23 de Janeiro de 2021 archive

Elogios de Crocodilo

Por estas e por outras em breve darei início a uma petição sobre este assunto. Fica aqui texto do Mário Silva para publicação no blogue.

 

Estava com o papel na mão com olhar circunspecto e exclamou:

– “bem, com sorte, o 9º escalão será o topo da carreira!…”

Mas a exclamação vinha carregada de desilusão, em vez de regozijo, já que chegar ao 9º e 10º escalão é agora para uma minoria pequenina. A sua vizinha retorquiu: “ainda tens hipótese de chegar ao 9º mas para mim o topo será o 6º escalão!…”

Ambas seguravam o documento com o registo da classificação da ADD, e em ambas estava escrito no cabeçalho respetivo de cada uma:

– “Classificação- 8,7 e 8; Menção- Bom. Nota: atribuída menção de Bom por inexistência de quota”.

E qual era o escalão em estavam quando foram avaliadas? Uma no 6º e a outra no 4º. Nesse momento compreendi a angústia horrível que assaltou aquelas professoras: iam ser atiradas para a longa lista de espera da progressão para o 7º escalão e 5º escalão. E a agravar essa angústia, tinham tido aulas observadas com classificação de 9…!

Mas porque é que uma afirmou que o 9º seria o topo da carreira na melhor das hipóteses, em vez do 10º, e a outra o 6º escalão?

Porque a que está no 6º escalão tem 55 anos, e na hipótese mais otimista, se ficar 4 anos na lista, irá progredir com 59 anos para o 7º escalão, depois com 63 anos a entrar no 8º e 67 anos para entrar no 9º. Se quiser entrar no 10º escalão, terá de trabalhar até aos 71 anos!… E querendo usufruir do 10º, trabalhará até aos 75 ou mais…!

A que está no 4º escalão com 52 anos, se na hipótese mais otimista, ficar 4 anos na lista, irá progredir com 56 anos para o 5º escalão, depois com 58 anos a entrar no 6º e 62 anos para entrar no 7º. Se tiver sorte e não ficar na lista de espera, aos 66 anos está a entrar no 8º, 70 anos no 9º e 74 anos no 10º. Querendo usufruir do 10º, trabalhará até 79-80 anos…!

Quem acha  exequível com 70 e tal anos lecionar no ensino básico e secundário?

Na versão pior, em que se fica mais de 4 anos na lista,  a que está no 6º escalão no máximo chegará ao 8º escalão com mais de 63 anos e a do 4º escalão ficará pelo 6º/7º escalão com 60 e tal anos…
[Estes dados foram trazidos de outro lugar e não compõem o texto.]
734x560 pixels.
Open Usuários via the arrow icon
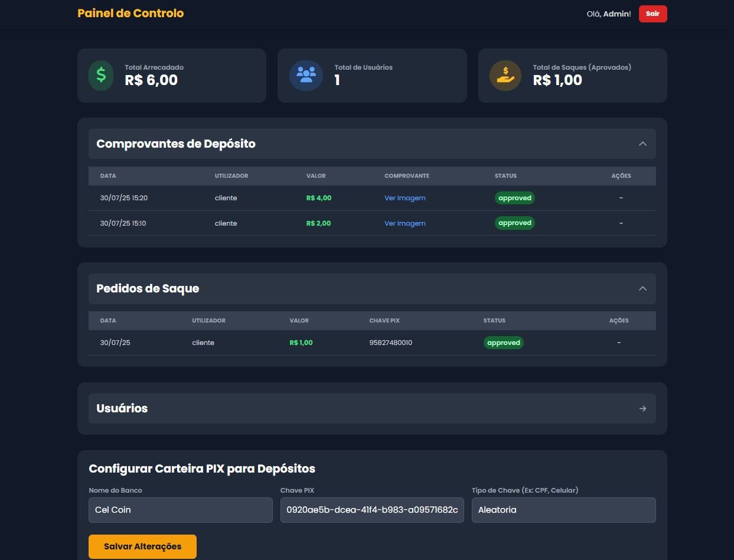click(642, 409)
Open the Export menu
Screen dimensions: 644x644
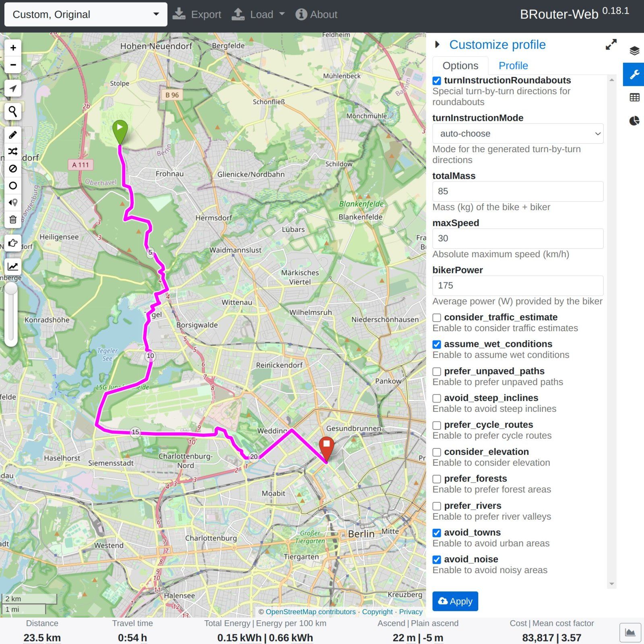pyautogui.click(x=197, y=14)
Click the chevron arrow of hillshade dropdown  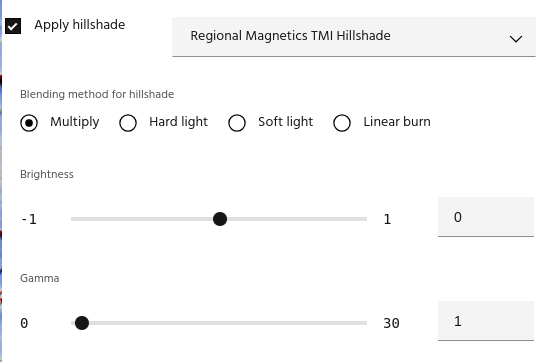tap(516, 39)
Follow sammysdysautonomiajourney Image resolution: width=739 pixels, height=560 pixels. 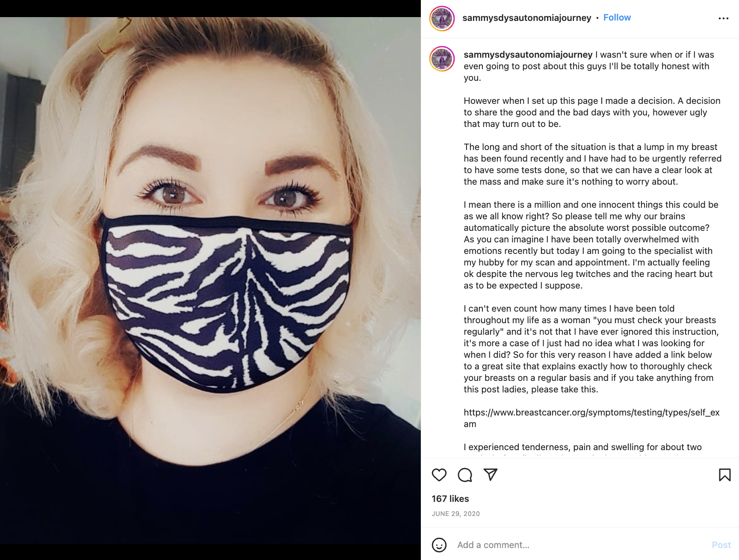[x=617, y=18]
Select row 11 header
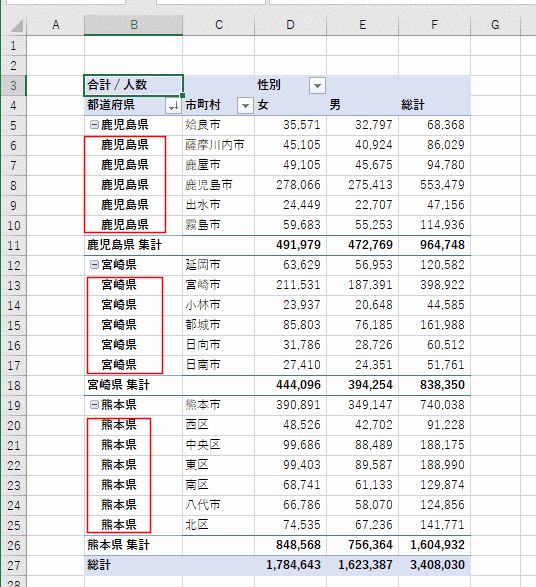The height and width of the screenshot is (587, 536). (x=13, y=246)
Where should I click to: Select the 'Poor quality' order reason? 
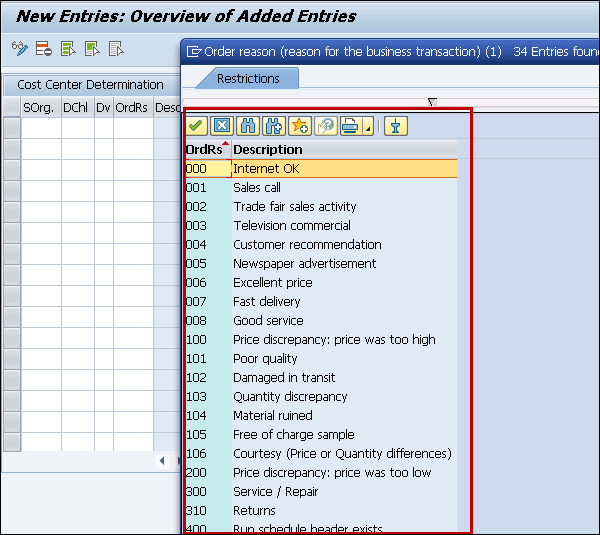(265, 359)
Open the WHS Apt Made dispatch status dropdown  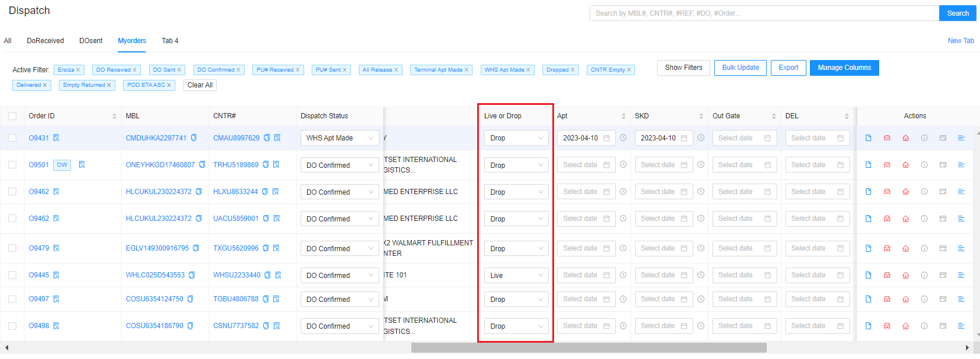(340, 138)
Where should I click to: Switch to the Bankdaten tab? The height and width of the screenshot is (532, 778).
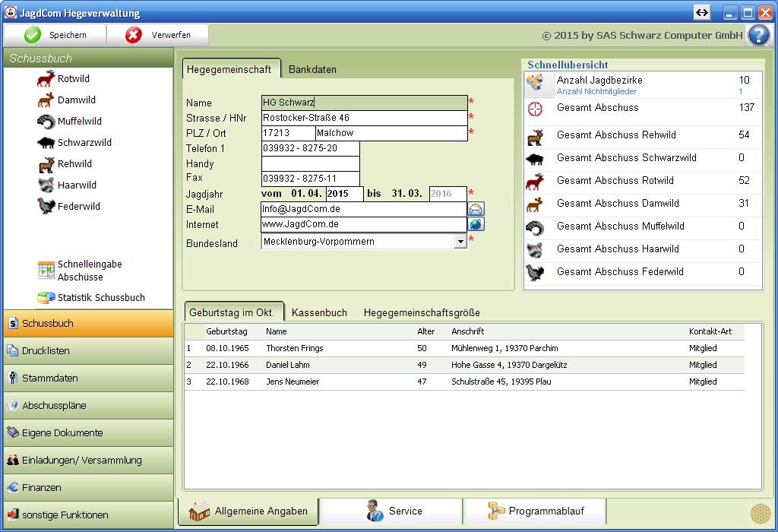tap(312, 69)
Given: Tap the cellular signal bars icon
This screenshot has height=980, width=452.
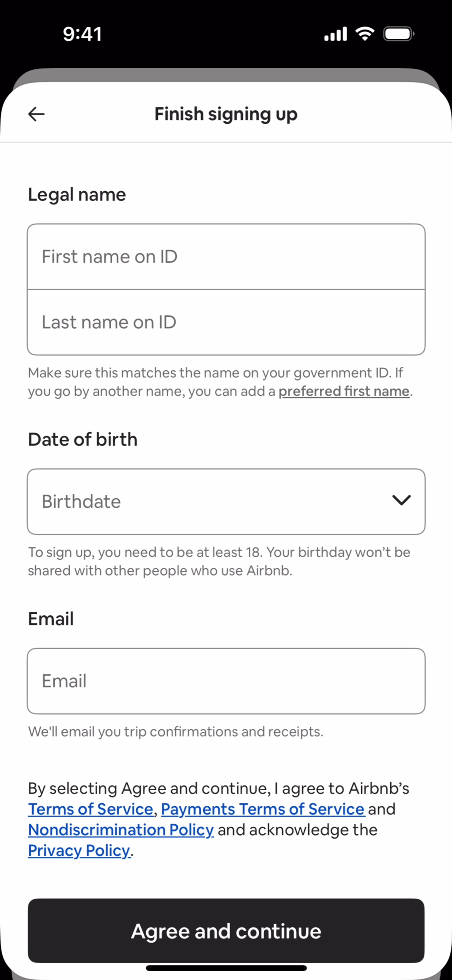Looking at the screenshot, I should pos(335,34).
Ou seja, não têm tempo de vida útil laboral para chegar ao 10º escalão (e provavelmente, nem ao 9º).

Aliás, é fácil de fazer as contas até para casos com menos idade e mais frequentes: um docente que tenha agora 52 anos de idade e tenha conseguido entrar no 6º escalão, não tem esse tempo de vida útil laboral para chegar ao topo da carreira. As contas são simples, mesmo pressupondo que é um(a) sortudo(a) que não fica na lista de espera de vaga para o 7º escalão: aos 56 anos entra no 7º, aos 60 entra no 8º, aos 64 entra no 9º; vai trabalhar até aos 68 para poder entrar no 10º e depois se quer usufruir do salário do 10º continua para além dos 70 anos…!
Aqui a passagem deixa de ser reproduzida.